### Records for processing
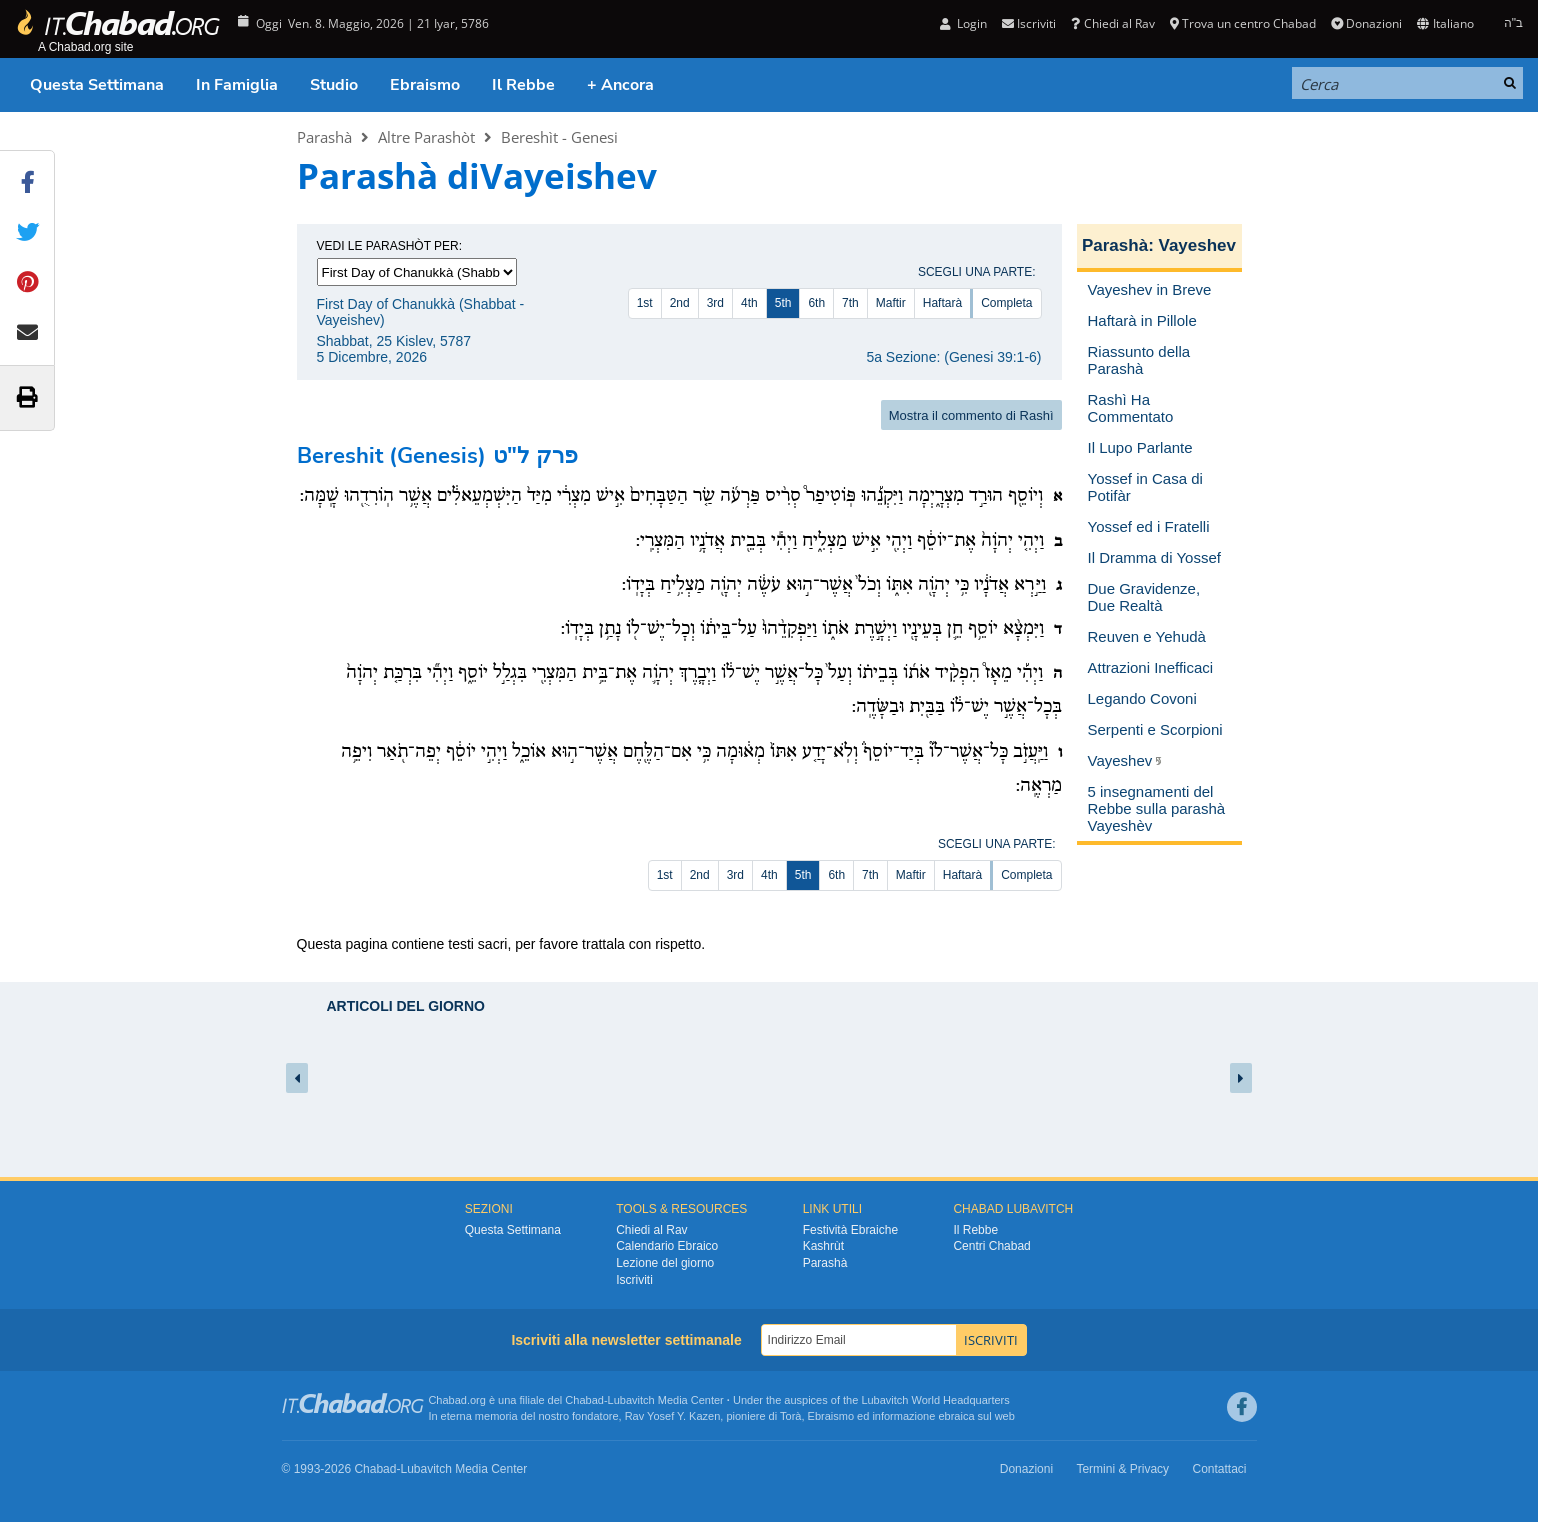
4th (749, 303)
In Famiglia (237, 85)
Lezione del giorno (665, 1263)
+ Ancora (620, 85)
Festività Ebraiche (850, 1230)
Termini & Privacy (1122, 1469)
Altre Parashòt (426, 137)
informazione (903, 1416)
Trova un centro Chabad (1243, 23)
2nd (680, 303)
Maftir (891, 303)
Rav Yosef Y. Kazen (673, 1416)
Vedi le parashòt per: (390, 246)
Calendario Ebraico (667, 1246)
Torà (790, 1416)
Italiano (1445, 23)
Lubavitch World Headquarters (935, 1400)
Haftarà (942, 303)
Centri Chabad (991, 1246)
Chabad (584, 1400)
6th (816, 303)
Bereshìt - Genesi (559, 137)
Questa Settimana (97, 85)
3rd (715, 303)
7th (850, 303)
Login (963, 23)
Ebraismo (425, 85)
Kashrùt (823, 1246)
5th (783, 303)
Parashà (324, 137)
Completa (1006, 303)
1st (645, 303)
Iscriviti (1029, 23)
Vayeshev (1198, 245)
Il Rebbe (523, 85)
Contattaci (1219, 1469)
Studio (334, 85)
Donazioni (1366, 23)
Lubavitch (631, 1400)
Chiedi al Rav (1112, 23)
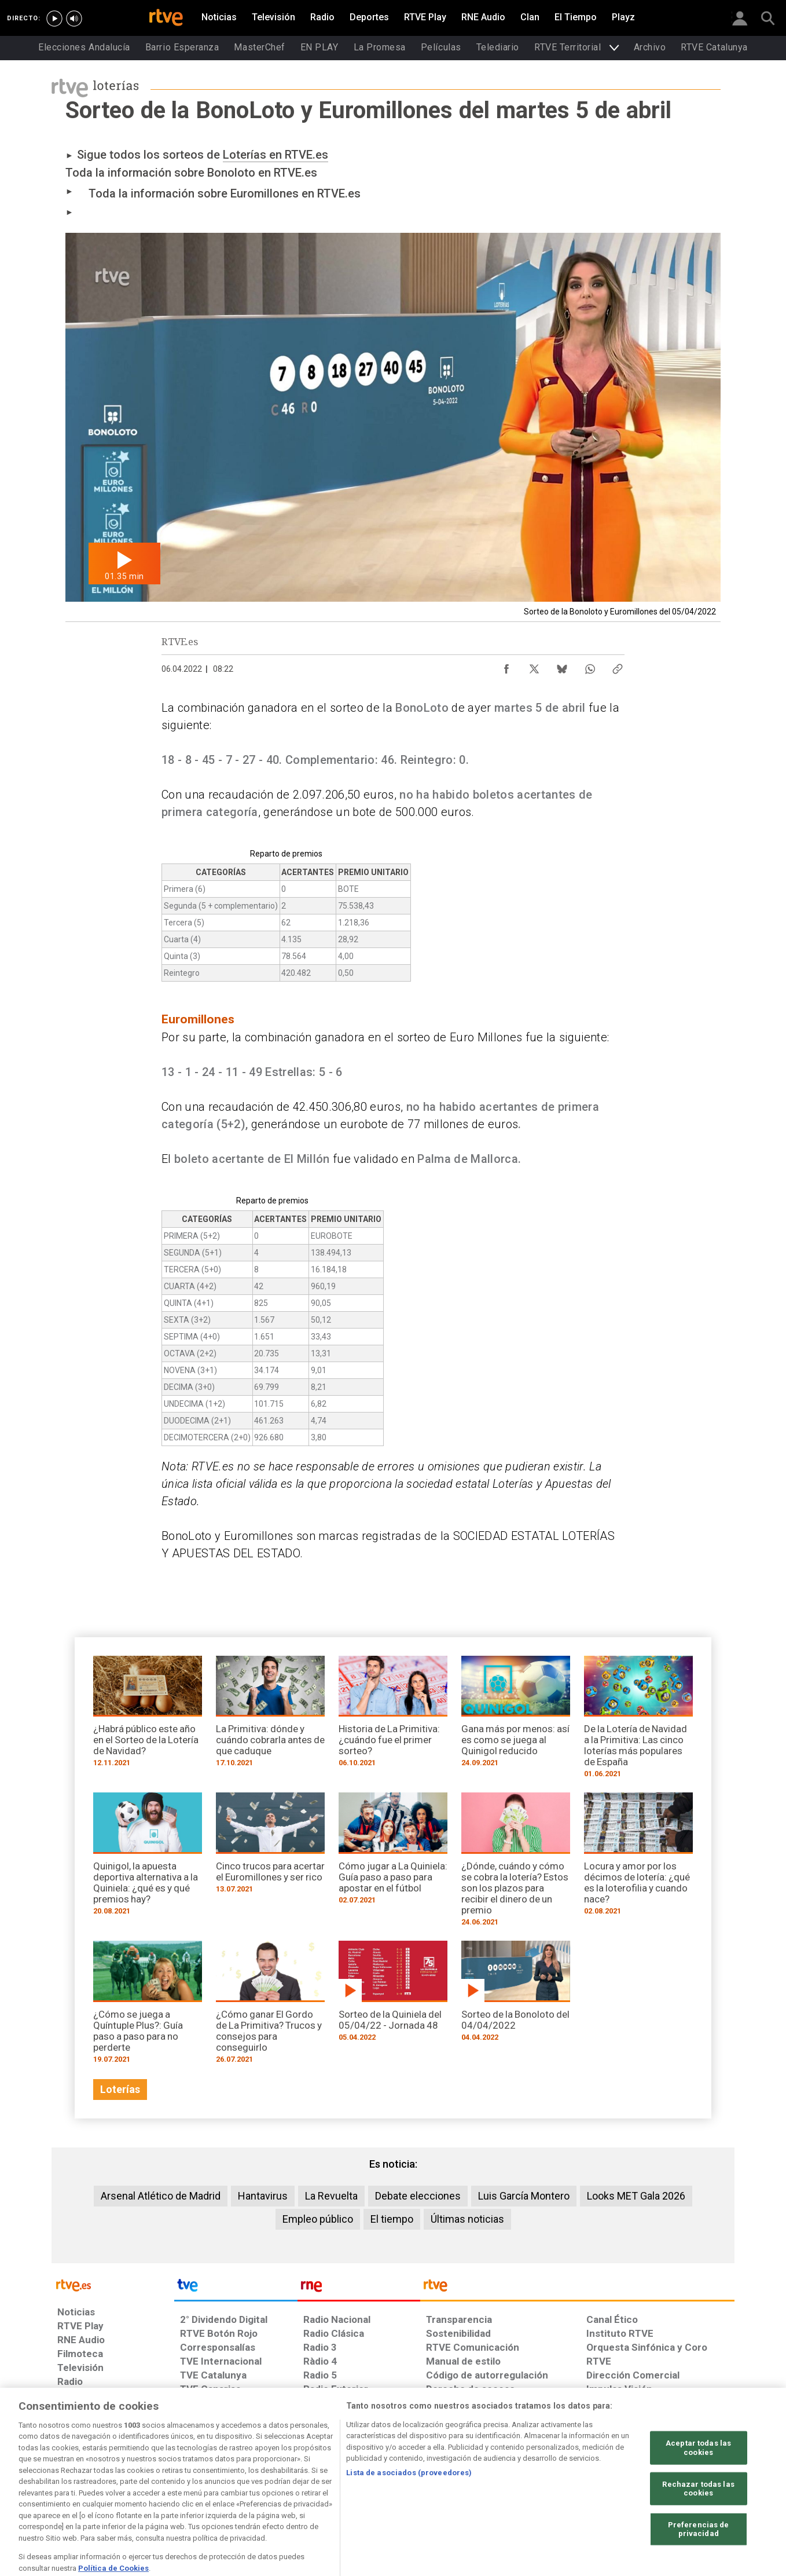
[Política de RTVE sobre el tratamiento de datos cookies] (267, 2487)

### What you are asked to do
A precise repetition of every entry, free of pictures, is the expected answer.

### Response to this task
4th (749, 303)
In Famiglia (237, 85)
Lezione del giorno (665, 1263)
+ Ancora (620, 85)
Festività Ebraiche (850, 1230)
Termini & Privacy (1122, 1469)
Altre Parashòt (426, 137)
informazione (903, 1416)
Trova un centro Chabad (1243, 23)
2nd (680, 303)
Maftir (891, 303)
Rav Yosef Y. Kazen (673, 1416)
Vedi le parashòt per: (390, 246)
Calendario Ebraico (667, 1246)
Torà (790, 1416)
Italiano (1445, 23)
Lubavitch World Headquarters (935, 1400)
Haftarà (942, 303)
Centri Chabad (991, 1246)
Chabad (584, 1400)
6th (816, 303)
Bereshìt - Genesi (559, 137)
Questa Settimana (97, 85)
3rd (715, 303)
7th (850, 303)
Login (963, 23)
Ebraismo (425, 85)
Kashrùt (823, 1246)
5th (783, 303)
Parashà (324, 137)
Completa (1006, 303)
1st (645, 303)
Iscriviti (1029, 23)
Vayeshev (1198, 245)
Il Rebbe (523, 85)
Contattaci (1219, 1469)
Studio (334, 85)
Donazioni (1366, 23)
Lubavitch (631, 1400)
Chiedi al Rav (1112, 23)
[Política de RTVE sobre el tratamiento de datos cookies] (267, 2487)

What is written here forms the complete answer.